Both TEF Canada and TCF Canada are recognised by IRCC for Express Entry, PNP, and citizenship. TCF Canada is administered by France Éducation International (FEI). Both reach identical CLB levels and are valid for two years. The choice comes down to which format suits how you perform under pressure.
The core structural difference
TEF Canada uses a consistent scoring scale across comprehension and production sections — all mapped to a 0–699 calibrated score per skill.
TCF Canada uses two different scoring scales. Listening and Reading are scored out of 699. Writing and Speaking are scored out of 20. This is the detail most candidates discover too late. Many people prepare for TCF assuming everything is scored consistently, then find their writing is 12/20 and have no reference point.
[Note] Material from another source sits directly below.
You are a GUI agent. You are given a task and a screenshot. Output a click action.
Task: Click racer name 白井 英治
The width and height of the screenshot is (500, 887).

CLB 7 thresholds for TCF Canada
Reading: 453 or above out of 699. Listening: 458 or above out of 699. Writing: 10 or above out of 20. Speaking: 10 or above out of 20. A score of 10/20 is 50 percent — the standard is strict. Examiners grade on task completion, coherence, vocabulary range, and grammatical accuracy.
CLB 7 thresholds for TEF Canada
Reading: 207 out of 300 minimum. Listening: 249 out of 360 minimum. Writing: 310 out of 450 minimum. Speaking: 310 out of 450 minimum.
How to choose
Choose TEF Canada if you prefer a consistent scoring scale, want more widely available preparation materials, and find it easier to track progress with one type of score. TEF has more prep resources globally and is the more commonly taken exam for Express Entry.
Choose TCF Canada if you are a strong speaker and writer who performs well in open-ended tasks and find the 20-point writing scale more intuitive than a 450-point one. Neither exam is easier — they test the same skills at the same CLB level. Choose whichever format your current strengths suit best.